关键词检索说:"post_3 最相关(1.0分)"
融合后:
- post_1 综合得分 0.947(两个系统都认可)
- post_3 综合得分 0.3(只有一个系统认可)
→ 最终 post_1 获胜
```
# 🧩 Cues
# 🪞Notes
原理:融合排序是在「分数层面」合并多个检索结果,不需要重新计算。
```python
# 归一化分数
vector_scores = [r['vector_score'] for r in all_results.values()]
keyword_scores = [r['keyword_score'] for r in all_results.values()]
vector_max = max(vector_scores) if vector_scores else 1
keyword_max = max(keyword_scores) if keyword_scores else 1
# 计算混合分数
for post_id, scores in all_results.items():
norm_vector = scores['vector_score'] / vector_max # 归一化到 [0, 1]
norm_keyword = scores['keyword_score'] / keyword_max # 归一化到 [0, 1]
scores['final_score'] = alpha * norm_vector + (1 - alpha) * norm_keyword
```
步骤拆解
问题背景:
向量检索给出分数:$[0.89, 0.75, 0.62,...]$ (余弦相似度)
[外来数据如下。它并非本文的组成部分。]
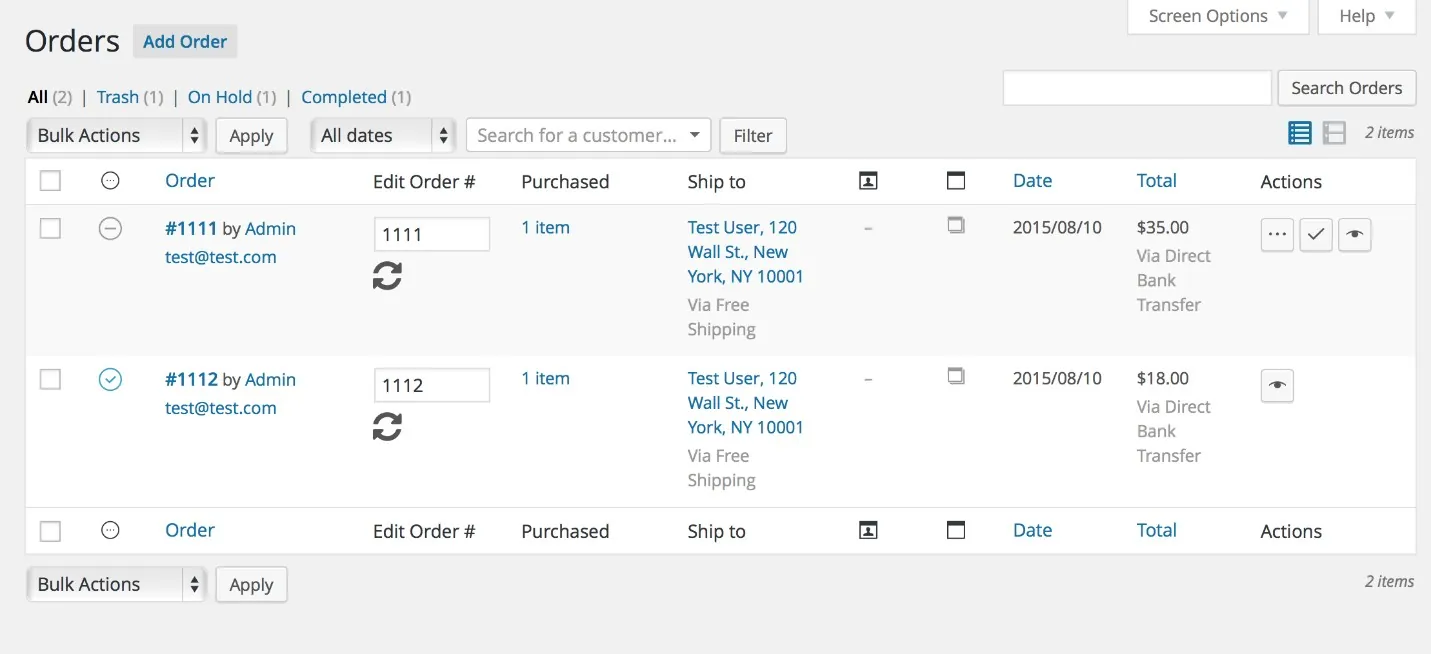Click the refresh order number icon for order #1112
Viewport: 1431px width, 654px height.
click(x=387, y=426)
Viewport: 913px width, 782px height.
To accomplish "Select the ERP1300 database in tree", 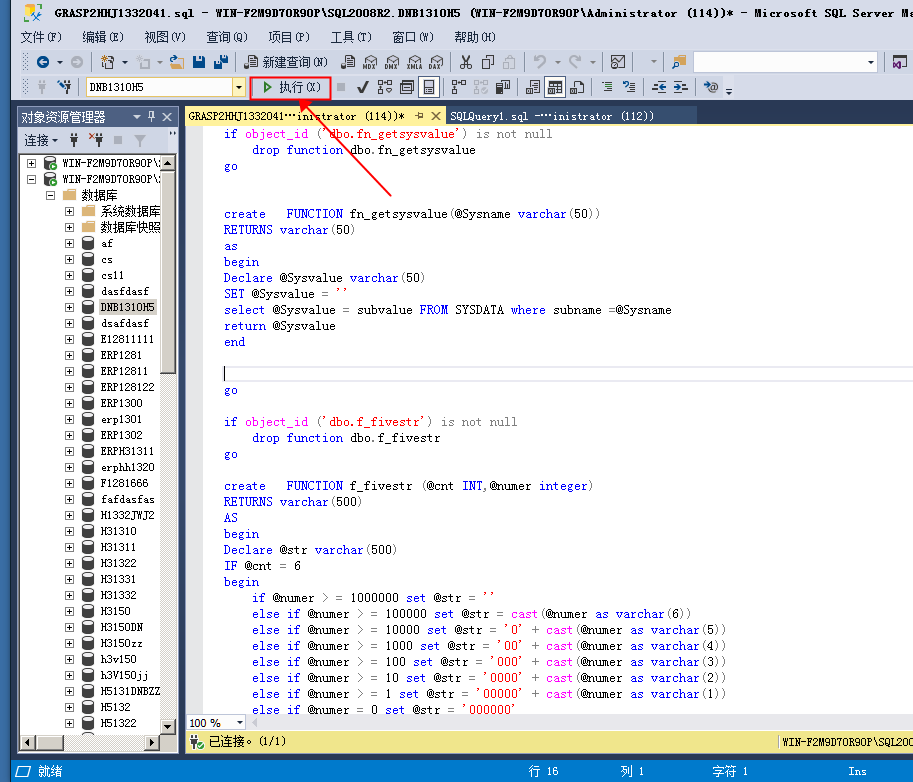I will (121, 403).
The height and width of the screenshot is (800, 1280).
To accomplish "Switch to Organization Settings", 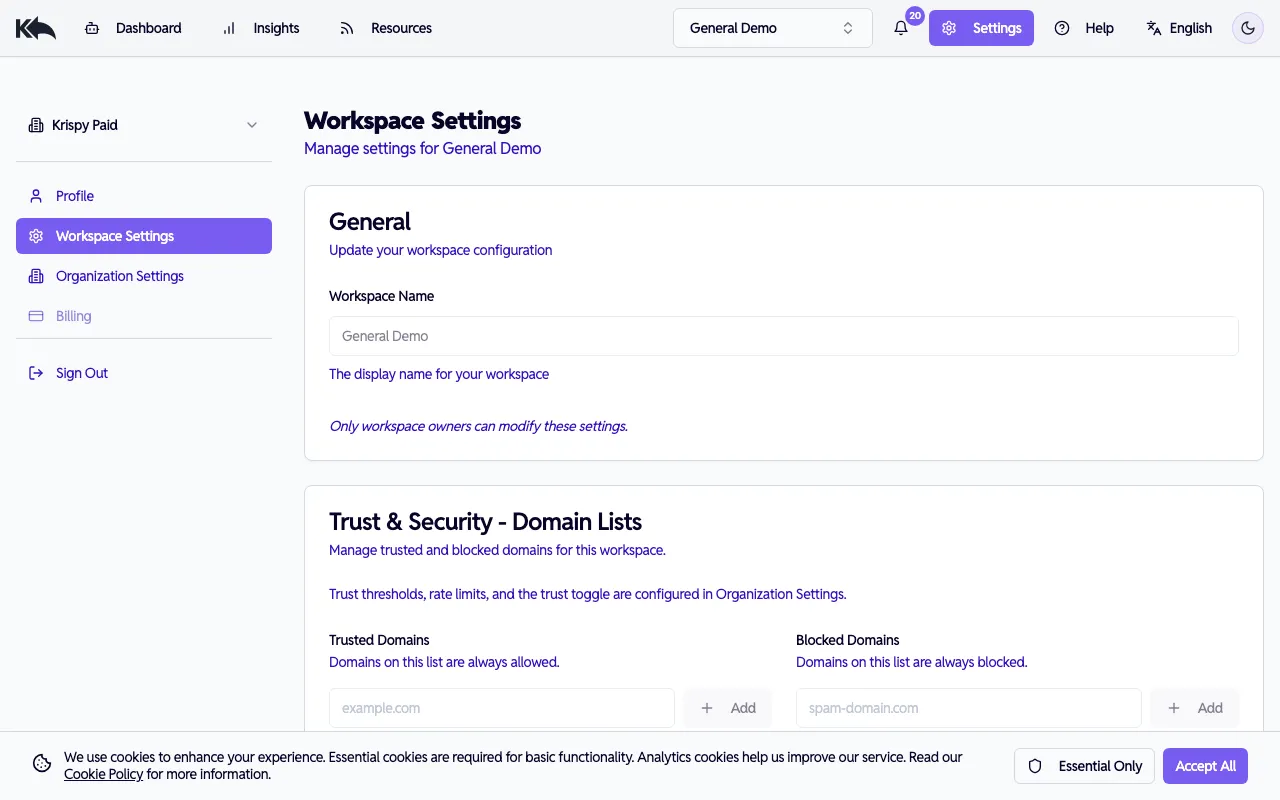I will coord(120,276).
关键词检索给出分数:$[12.5, 8.3, 5.1,...]$ (BM25 分数)
两个分数量纲不同,无法直接比较!
解决方案:归一化
步骤1:提取所有分数
```python
# 假设有 3 个结果
all_results = {
'post_1': {'vector_score': 0.89, 'keyword_score': 12.5},
'post_2': {'vector_score': 0.75, 'keyword_score': 8.3},
'post_3': {'vector_score': 0.0, 'keyword_score': 15.2}, # 只在关键词中召回
}
vector_scores = [0.89, 0.75, 0.0]
keyword_scores = [12.5, 8.3, 15.2]
```
步骤2:找到最大值
```python
vector_max = 0.89
keyword_max = 15.2
```
步骤3:归一化(Min-Max Normalization)
```python
# post_1
norm_vector_1 = 0.89 / 0.89 = 1.0 # 向量检索中排第一
norm_keyword_1 = 12.5 / 15.2 = 0.822 # 关键词检索中排第二
# post_2
norm_vector_2 = 0.75 / 0.89 = 0.843
norm_keyword_2 = 8.3 / 15.2 = 0.546
# post_3
norm_vector_3 = 0.0 / 0.89 = 0.0 # 向量检索没召回
norm_keyword_3 = 15.2 / 15.2 = 1.0 # 关键词检索中排第一
```
步骤4:加权融合
```python
alpha = 0.7 # 向量检索权重 70%,关键词权重 30%
# post_1
final_score_1 = 0.7 * 1.0 + 0.3 * 0.822 = 0.7 + 0.247 = 0.947
# post_2
final_score_2 = 0.7 * 0.843 + 0.3 * 0.546 = 0.590 + 0.164 = 0.754
# post_3
final_score_3 = 0.7 * 0.0 + 0.3 * 1.0 = 0.0 + 0.3 = 0.3
```
步骤5:排序
```python
排序结果:
1. post_1: 0.947 ✅ (向量和关键词都不错)
2. post_2: 0.754
3. post_3: 0.3 (只靠关键词,向量很差)
```